Сергеев стоял в очереди на паспортный контроль, прижимая трубку мобильного плечом к уху. Руки были заняты сумкой, молния на которой категорически отказывалась закрываться.
– Сашка? – удивился Сергеев и едва не уронил телефон, но успел подхватить его на лету. – Ты? Рад тебя слышать, дружище… А что с голосом? Слушай, Вязаный, ты что – опять напился?
– Да трезвый я, трезвый! – огрызнулся Кручинин и откашлялся. – Я в завязке, ты же знаешь!
Одно время, после возвращения с острова Свободы, Кручинин начал крепко попивать. Сразу после выхода из госпиталя он приспособился уходить в пике на пару дней в месяц.

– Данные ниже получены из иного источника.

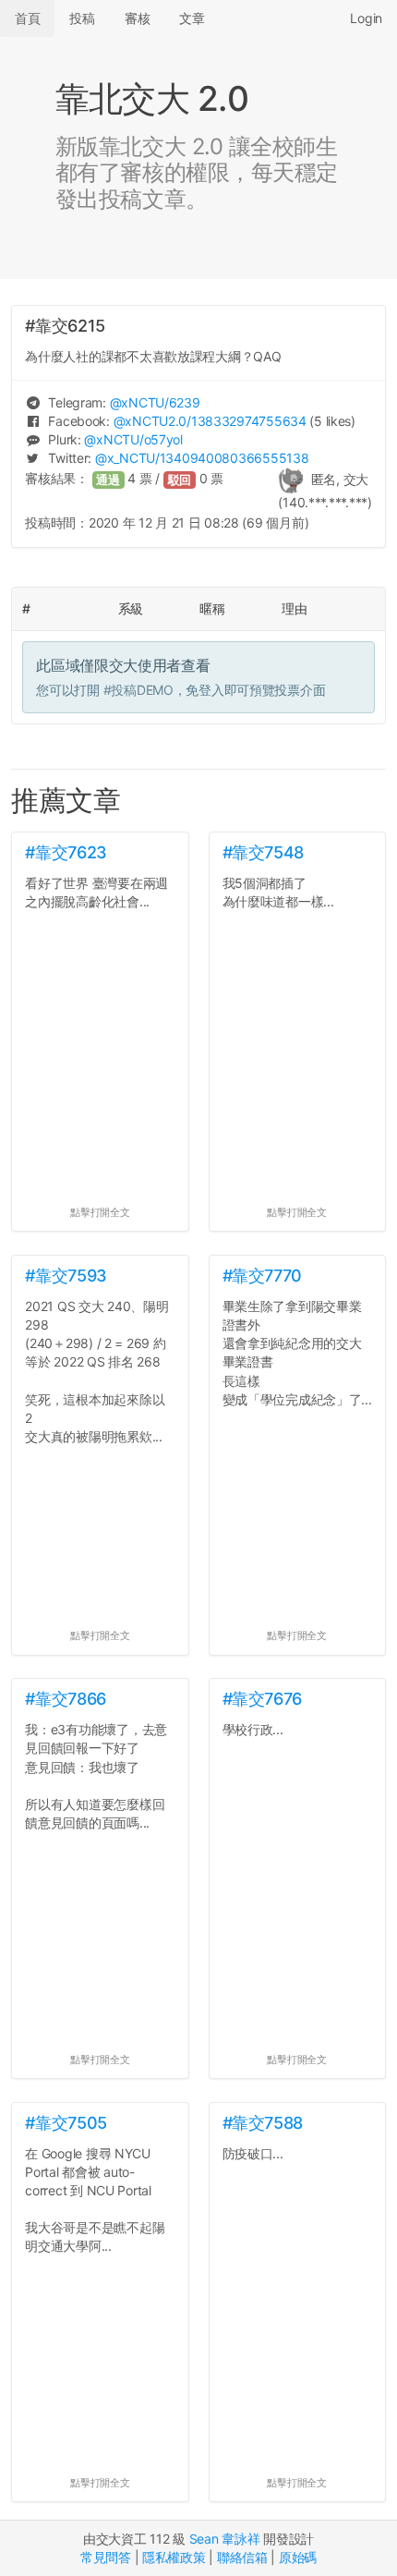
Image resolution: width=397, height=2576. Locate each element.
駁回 (180, 480)
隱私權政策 (174, 2557)
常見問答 (105, 2557)
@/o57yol (133, 439)
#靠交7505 (65, 2122)
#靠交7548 (263, 852)
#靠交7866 (65, 1698)
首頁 (27, 18)
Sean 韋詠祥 (224, 2538)
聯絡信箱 (242, 2557)
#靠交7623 (65, 852)
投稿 (81, 18)
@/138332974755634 (210, 421)
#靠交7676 (262, 1698)
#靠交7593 (65, 1275)
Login (366, 18)
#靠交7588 (263, 2122)
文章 (191, 18)
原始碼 (298, 2557)
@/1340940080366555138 (201, 458)
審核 (137, 18)
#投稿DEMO (138, 690)
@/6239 (155, 402)
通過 (108, 480)
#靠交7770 (262, 1275)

В крутое пике, которое оканчивалось поиском зеленых человечков на балконе и врагов Отечества в канализации. Пил Сашка жестоко, стуча новыми фарфоровыми зубами о край стакана, словно старался запить что-то, ставшее поперек горла. Сергеев помнил, как умер Чичо, и ему не надо было объяснять, вкус чего ощущает Кручинин на своих губах.
Плохо было не только то, что Сашка имел все шансы стать настоящим алкашом, но и то, что по состоянию здоровья пить ему было категорически нельзя.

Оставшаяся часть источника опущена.